In the study, those on Medicaid also had a higher risk of dying than those on private insurance, suggesting that other differences between the groups could explain the former’s higher mortality rate, such as family income level.

Because different types of cancer grow differently, however, insurance gaps don’t harm every child in the same way. For certain types, the earlier they were found, the higher survival rates tended to be. For example, in tumors of the reproductive organs, the study found that about 40 percent of the survival difference between the privately insured and the uninsured was explained by catching the disease at a later stage, whereas for brain and spinal tumors, timing of diagnosis made little difference no matter what insurance they had—likely because the latter type of cancer tends to be less treatable in general.

Even if kids have insurance some of the time, going on and off Medicaid can jeopardize cancer treatment. In a 2024 study in Pediatric Blood & Cancer that looked at more than 30,000 children and adolescents under age 20 who were diagnosed with cancer between 2006 and 2013, Johnson, Brown and their colleagues found that those who were intermittently insured by Medicaid during the assessment period had double the odds of being diagnosed at a later stage when cancer had metastasized and faced an increased risk of cancer death compared with their continuously insured and non-Medicaid-insured peers—most of whom had private insurance.

The five-year survival gap was widest among children and adolescents with soft-tissue cancers and liver tumors, for whom losing Medicaid coverage could interrupt lifesaving treatment; nerve-cell cancers were the only cancers that didn’t follow this trend. People with other types of cancers, such as leukemia, a form of blood cancer, also benefited from continuous insurance. Leukemia symptoms are often urgent enough to send children to the emergency room, leading to faster diagnosis, unlike many quiet-progressing solid tumors, whose symptoms parents may not recognize as urgent.

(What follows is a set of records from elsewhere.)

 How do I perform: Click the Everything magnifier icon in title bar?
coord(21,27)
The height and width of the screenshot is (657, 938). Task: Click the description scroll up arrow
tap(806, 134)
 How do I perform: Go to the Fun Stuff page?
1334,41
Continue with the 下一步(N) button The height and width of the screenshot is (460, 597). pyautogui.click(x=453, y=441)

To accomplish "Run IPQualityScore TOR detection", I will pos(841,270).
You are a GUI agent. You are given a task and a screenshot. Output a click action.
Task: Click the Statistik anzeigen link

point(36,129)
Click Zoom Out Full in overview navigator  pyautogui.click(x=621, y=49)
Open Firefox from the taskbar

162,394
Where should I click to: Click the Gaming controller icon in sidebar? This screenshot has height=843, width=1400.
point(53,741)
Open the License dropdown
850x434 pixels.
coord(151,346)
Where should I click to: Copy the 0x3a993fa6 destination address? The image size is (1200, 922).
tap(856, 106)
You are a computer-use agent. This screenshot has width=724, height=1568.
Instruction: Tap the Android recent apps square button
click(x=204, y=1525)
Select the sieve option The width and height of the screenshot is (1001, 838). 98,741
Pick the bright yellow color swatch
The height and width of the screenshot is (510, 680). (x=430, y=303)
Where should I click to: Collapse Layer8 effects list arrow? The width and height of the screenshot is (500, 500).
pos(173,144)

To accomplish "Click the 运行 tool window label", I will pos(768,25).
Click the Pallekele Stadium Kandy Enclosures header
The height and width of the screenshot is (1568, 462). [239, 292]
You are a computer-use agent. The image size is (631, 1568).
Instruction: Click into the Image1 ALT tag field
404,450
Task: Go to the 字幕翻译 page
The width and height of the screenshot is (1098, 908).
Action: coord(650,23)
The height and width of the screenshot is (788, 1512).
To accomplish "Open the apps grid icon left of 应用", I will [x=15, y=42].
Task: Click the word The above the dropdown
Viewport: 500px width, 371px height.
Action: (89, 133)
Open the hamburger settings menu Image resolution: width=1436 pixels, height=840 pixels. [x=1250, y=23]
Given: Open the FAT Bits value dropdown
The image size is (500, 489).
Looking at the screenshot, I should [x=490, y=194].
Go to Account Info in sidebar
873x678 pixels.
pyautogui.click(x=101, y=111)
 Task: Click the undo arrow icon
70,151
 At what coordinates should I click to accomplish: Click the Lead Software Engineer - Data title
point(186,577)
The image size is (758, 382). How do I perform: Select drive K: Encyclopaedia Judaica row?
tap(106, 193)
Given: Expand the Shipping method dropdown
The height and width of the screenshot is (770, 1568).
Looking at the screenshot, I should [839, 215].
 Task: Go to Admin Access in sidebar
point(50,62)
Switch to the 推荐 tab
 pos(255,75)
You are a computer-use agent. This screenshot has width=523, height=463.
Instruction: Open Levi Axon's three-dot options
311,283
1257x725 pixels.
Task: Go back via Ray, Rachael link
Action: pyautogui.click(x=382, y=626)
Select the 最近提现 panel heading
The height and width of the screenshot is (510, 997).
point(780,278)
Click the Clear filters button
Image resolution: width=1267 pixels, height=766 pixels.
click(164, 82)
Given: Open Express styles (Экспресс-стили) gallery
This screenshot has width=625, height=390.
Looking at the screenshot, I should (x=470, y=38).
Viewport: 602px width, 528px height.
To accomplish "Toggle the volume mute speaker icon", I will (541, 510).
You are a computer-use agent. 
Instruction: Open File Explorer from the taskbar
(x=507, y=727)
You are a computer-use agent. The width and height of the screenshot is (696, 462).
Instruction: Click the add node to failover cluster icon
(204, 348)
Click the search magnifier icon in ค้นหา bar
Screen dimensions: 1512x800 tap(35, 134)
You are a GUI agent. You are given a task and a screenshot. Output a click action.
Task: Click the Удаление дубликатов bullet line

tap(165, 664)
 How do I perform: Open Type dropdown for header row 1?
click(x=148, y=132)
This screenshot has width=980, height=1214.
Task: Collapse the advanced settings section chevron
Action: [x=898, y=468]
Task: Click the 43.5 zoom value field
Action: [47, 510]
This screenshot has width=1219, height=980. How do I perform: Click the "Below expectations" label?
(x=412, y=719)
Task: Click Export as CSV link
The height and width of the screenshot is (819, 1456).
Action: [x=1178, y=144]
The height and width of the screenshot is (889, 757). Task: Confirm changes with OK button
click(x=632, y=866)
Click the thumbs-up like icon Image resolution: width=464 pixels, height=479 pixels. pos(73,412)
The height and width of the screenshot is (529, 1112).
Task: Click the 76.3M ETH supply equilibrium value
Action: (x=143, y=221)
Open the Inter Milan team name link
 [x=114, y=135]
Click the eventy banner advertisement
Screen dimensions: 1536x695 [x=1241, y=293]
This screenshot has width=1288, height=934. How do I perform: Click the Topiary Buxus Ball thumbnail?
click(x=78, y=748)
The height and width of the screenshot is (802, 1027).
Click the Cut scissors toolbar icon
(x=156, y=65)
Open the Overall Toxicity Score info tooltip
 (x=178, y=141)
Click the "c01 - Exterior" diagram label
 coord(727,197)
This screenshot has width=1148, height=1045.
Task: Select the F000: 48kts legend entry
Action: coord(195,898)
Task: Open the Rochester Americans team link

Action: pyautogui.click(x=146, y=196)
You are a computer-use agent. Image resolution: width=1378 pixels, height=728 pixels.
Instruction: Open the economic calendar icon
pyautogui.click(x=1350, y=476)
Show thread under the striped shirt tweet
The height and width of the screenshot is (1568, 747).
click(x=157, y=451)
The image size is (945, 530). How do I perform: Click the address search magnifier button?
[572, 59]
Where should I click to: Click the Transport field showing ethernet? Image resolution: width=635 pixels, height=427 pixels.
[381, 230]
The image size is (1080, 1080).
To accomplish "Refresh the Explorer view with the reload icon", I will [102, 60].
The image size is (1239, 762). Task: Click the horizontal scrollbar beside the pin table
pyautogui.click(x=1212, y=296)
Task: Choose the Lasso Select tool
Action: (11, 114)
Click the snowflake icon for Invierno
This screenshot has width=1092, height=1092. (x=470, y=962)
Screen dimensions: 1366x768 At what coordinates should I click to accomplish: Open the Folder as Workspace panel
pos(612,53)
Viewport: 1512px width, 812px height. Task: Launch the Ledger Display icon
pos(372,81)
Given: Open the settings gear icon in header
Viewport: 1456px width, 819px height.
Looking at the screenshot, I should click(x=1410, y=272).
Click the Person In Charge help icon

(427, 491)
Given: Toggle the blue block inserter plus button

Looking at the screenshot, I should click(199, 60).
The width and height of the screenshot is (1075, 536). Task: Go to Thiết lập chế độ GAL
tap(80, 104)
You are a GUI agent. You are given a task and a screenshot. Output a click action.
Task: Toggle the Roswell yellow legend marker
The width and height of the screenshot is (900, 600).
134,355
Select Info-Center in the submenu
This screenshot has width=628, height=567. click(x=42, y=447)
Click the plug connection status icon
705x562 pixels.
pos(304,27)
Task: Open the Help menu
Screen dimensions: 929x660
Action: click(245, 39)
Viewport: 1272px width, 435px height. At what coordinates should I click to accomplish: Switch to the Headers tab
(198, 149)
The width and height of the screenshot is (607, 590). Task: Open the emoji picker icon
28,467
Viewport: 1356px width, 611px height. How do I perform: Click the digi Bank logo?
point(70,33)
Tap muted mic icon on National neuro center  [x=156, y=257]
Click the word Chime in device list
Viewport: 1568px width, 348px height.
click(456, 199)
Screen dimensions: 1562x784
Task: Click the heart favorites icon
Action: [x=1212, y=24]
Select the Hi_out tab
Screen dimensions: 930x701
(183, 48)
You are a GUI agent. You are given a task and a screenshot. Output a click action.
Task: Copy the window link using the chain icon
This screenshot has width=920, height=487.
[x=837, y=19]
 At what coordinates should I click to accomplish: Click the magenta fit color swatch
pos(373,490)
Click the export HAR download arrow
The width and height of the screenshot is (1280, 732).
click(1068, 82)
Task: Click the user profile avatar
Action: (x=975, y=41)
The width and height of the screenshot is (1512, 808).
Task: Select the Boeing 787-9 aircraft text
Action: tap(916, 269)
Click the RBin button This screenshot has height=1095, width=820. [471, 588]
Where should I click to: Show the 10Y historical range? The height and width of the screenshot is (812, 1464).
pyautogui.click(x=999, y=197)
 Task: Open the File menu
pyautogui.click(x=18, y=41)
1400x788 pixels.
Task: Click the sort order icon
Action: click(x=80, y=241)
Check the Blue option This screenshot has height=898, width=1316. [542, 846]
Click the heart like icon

Bar chart showing percentage-point difference in five-year survival rate of intermittently insured children compared with their continuously insured peers. Intermittently insured children have the biggest difference in survival rate for soft-tissue cancers and liver tumors. Nerve cell cancers are the only cancers in the study that are not associated with a lower survival rate.

“As a country, we’re long overdue to move to a system where no baby leaves the hospital without [insurance] coverage, just the same way they shouldn’t leave the hospital without a car seat,” Alker says. The Trump administration is phasing out a policy that has allowed some states to cover children continuously until age six despite any family’s changes in circumstances.

The situation isn’t hopeless, experts say. Paperwork errors could be fixed, and legislators could make new guarantees to stop children from losing insurance. In addition, hospital and clinical social workers should help people stay connected with Medicaid enrollment supports and guide them through some of common pitfalls and challenges, Brown says. For caregivers of children with cancer, it’s especially important to make sure each state’s Medicaid enrollment process is accessible, which requires clear websites and adequate staffing, he says.